**ARBEITSANWEISUNG**
Schreiben Sie bitte alle folgenden Datensätze Zeile für Zeile unverändert ab.

**DATENSÄTZE**
▶

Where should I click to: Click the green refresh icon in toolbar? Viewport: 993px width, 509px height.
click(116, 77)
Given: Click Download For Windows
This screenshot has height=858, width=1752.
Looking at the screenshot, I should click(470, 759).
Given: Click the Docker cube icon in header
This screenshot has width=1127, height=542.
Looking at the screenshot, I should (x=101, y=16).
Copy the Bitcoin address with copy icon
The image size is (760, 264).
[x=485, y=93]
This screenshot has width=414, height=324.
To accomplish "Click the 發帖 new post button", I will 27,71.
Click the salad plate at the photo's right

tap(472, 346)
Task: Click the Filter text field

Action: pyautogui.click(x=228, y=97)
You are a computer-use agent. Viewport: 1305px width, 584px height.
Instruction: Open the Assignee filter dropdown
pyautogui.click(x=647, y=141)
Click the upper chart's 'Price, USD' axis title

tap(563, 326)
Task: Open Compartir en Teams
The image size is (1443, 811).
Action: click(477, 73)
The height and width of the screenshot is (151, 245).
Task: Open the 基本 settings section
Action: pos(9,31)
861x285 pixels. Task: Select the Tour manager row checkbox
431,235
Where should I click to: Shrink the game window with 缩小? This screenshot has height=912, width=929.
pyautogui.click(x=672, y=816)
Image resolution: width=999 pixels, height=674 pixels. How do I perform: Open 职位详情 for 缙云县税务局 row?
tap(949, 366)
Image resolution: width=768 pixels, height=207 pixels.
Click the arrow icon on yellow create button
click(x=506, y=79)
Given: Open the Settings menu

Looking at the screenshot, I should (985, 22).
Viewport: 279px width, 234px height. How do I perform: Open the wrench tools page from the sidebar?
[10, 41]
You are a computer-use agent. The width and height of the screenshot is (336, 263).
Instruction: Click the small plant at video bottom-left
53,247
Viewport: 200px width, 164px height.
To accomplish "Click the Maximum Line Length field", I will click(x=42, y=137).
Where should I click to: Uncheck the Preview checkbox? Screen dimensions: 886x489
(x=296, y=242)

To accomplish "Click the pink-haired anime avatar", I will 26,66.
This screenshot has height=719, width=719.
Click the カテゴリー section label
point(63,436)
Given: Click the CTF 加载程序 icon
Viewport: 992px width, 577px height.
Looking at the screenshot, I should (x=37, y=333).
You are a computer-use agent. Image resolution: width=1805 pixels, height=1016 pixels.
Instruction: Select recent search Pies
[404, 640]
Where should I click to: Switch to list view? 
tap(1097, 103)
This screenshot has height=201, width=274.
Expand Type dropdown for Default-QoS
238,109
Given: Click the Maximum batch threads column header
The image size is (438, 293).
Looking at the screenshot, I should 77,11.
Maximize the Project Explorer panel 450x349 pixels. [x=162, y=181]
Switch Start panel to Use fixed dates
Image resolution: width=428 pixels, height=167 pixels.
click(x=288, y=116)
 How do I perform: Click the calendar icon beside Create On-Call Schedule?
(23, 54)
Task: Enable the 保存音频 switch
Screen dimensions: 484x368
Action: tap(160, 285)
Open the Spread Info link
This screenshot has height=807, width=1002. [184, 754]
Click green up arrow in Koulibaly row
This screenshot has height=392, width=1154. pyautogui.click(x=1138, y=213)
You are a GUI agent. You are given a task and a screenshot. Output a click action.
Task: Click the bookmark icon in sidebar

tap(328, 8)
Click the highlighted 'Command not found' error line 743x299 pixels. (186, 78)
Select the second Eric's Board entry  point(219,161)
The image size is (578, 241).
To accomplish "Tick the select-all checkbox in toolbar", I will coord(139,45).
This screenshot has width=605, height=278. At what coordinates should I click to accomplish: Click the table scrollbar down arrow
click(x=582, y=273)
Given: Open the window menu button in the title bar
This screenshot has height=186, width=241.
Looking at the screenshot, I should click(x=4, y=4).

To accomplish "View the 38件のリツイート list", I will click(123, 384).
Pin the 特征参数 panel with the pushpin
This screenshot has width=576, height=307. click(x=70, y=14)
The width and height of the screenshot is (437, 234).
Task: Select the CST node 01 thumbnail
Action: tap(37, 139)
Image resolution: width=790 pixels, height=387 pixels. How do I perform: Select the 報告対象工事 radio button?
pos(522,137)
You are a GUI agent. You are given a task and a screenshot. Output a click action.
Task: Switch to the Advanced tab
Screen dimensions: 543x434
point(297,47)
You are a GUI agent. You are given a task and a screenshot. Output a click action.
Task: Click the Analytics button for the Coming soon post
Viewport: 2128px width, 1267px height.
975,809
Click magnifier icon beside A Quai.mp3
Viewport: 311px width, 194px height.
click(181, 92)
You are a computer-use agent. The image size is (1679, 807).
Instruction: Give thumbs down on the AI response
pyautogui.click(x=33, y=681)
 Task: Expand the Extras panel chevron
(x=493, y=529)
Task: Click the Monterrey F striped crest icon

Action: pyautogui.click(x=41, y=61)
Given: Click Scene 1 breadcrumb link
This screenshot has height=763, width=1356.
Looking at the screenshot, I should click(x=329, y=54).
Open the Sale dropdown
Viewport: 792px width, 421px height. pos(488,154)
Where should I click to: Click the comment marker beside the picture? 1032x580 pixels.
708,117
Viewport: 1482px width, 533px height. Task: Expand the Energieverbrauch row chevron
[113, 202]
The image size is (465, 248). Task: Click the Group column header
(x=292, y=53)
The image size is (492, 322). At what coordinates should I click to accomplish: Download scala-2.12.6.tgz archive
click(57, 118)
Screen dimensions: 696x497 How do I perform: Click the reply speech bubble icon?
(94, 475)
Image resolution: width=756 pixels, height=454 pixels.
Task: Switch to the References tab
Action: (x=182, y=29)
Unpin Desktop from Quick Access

◀

**ANTWORT ZUR AUFGABE**
Where should I click to: Click the green refresh icon in toolbar? Viewport: 993px width, 509px height.
click(116, 77)
Given: Click Download For Windows
This screenshot has height=858, width=1752.
Looking at the screenshot, I should click(470, 759).
Given: Click the Docker cube icon in header
This screenshot has width=1127, height=542.
Looking at the screenshot, I should (x=101, y=16).
Copy the Bitcoin address with copy icon
The image size is (760, 264).
[x=485, y=93]
This screenshot has width=414, height=324.
To accomplish "Click the 發帖 new post button", I will 27,71.
Click the salad plate at the photo's right

tap(472, 346)
Task: Click the Filter text field

Action: pyautogui.click(x=228, y=97)
You are a computer-use agent. Viewport: 1305px width, 584px height.
Instruction: Open the Assignee filter dropdown
pyautogui.click(x=647, y=141)
Click the upper chart's 'Price, USD' axis title

tap(563, 326)
Task: Open Compartir en Teams
The image size is (1443, 811).
Action: click(477, 73)
The height and width of the screenshot is (151, 245).
Task: Open the 基本 settings section
Action: pos(9,31)
861x285 pixels. Task: Select the Tour manager row checkbox
431,235
Where should I click to: Shrink the game window with 缩小? This screenshot has height=912, width=929.
pyautogui.click(x=672, y=816)
Image resolution: width=999 pixels, height=674 pixels. How do I perform: Open 职位详情 for 缙云县税务局 row?
tap(949, 366)
Image resolution: width=768 pixels, height=207 pixels.
Click the arrow icon on yellow create button
click(x=506, y=79)
Given: Open the Settings menu

Looking at the screenshot, I should (985, 22).
Viewport: 279px width, 234px height. How do I perform: Open the wrench tools page from the sidebar?
[10, 41]
You are a computer-use agent. The width and height of the screenshot is (336, 263).
Instruction: Click the small plant at video bottom-left
53,247
Viewport: 200px width, 164px height.
To accomplish "Click the Maximum Line Length field", I will click(x=42, y=137).
Where should I click to: Uncheck the Preview checkbox? Screen dimensions: 886x489
(x=296, y=242)

To accomplish "Click the pink-haired anime avatar", I will 26,66.
This screenshot has height=719, width=719.
Click the カテゴリー section label
point(63,436)
Given: Click the CTF 加载程序 icon
Viewport: 992px width, 577px height.
Looking at the screenshot, I should (x=37, y=333).
You are a computer-use agent. Image resolution: width=1805 pixels, height=1016 pixels.
Instruction: Select recent search Pies
[404, 640]
Where should I click to: Switch to list view? 
tap(1097, 103)
This screenshot has height=201, width=274.
Expand Type dropdown for Default-QoS
238,109
Given: Click the Maximum batch threads column header
The image size is (438, 293).
Looking at the screenshot, I should 77,11.
Maximize the Project Explorer panel 450x349 pixels. [x=162, y=181]
Switch Start panel to Use fixed dates
Image resolution: width=428 pixels, height=167 pixels.
click(x=288, y=116)
 How do I perform: Click the calendar icon beside Create On-Call Schedule?
(23, 54)
Task: Enable the 保存音频 switch
Screen dimensions: 484x368
Action: tap(160, 285)
Open the Spread Info link
This screenshot has height=807, width=1002. [184, 754]
Click green up arrow in Koulibaly row
This screenshot has height=392, width=1154. pyautogui.click(x=1138, y=213)
You are a GUI agent. You are given a task and a screenshot. Output a click action.
Task: Click the bookmark icon in sidebar

tap(328, 8)
Click the highlighted 'Command not found' error line 743x299 pixels. (186, 78)
Select the second Eric's Board entry  point(219,161)
The image size is (578, 241).
To accomplish "Tick the select-all checkbox in toolbar", I will coord(139,45).
This screenshot has width=605, height=278. At what coordinates should I click to accomplish: Click the table scrollbar down arrow
click(x=582, y=273)
Given: Open the window menu button in the title bar
This screenshot has height=186, width=241.
Looking at the screenshot, I should click(x=4, y=4).

To accomplish "View the 38件のリツイート list", I will click(123, 384).
Pin the 特征参数 panel with the pushpin
This screenshot has width=576, height=307. click(x=70, y=14)
The width and height of the screenshot is (437, 234).
Task: Select the CST node 01 thumbnail
Action: tap(37, 139)
Image resolution: width=790 pixels, height=387 pixels. How do I perform: Select the 報告対象工事 radio button?
pos(522,137)
You are a GUI agent. You are given a task and a screenshot. Output a click action.
Task: Switch to the Advanced tab
Screen dimensions: 543x434
point(297,47)
You are a GUI agent. You are given a task and a screenshot. Output a click action.
Task: Click the Analytics button for the Coming soon post
Viewport: 2128px width, 1267px height.
975,809
Click magnifier icon beside A Quai.mp3
Viewport: 311px width, 194px height.
click(181, 92)
You are a computer-use agent. The image size is (1679, 807).
Instruction: Give thumbs down on the AI response
pyautogui.click(x=33, y=681)
 Task: Expand the Extras panel chevron
(x=493, y=529)
Task: Click the Monterrey F striped crest icon

Action: pyautogui.click(x=41, y=61)
Given: Click Scene 1 breadcrumb link
This screenshot has height=763, width=1356.
Looking at the screenshot, I should click(x=329, y=54).
Open the Sale dropdown
Viewport: 792px width, 421px height. pos(488,154)
Where should I click to: Click the comment marker beside the picture? 1032x580 pixels.
708,117
Viewport: 1482px width, 533px height. Task: Expand the Energieverbrauch row chevron
[113, 202]
The image size is (465, 248). Task: Click the Group column header
(x=292, y=53)
The image size is (492, 322). At what coordinates should I click to accomplish: Download scala-2.12.6.tgz archive
click(57, 118)
Screen dimensions: 696x497 How do I perform: Click the reply speech bubble icon?
(94, 475)
Image resolution: width=756 pixels, height=454 pixels.
Task: Switch to the References tab
Action: (x=182, y=29)
Unpin Desktop from Quick Access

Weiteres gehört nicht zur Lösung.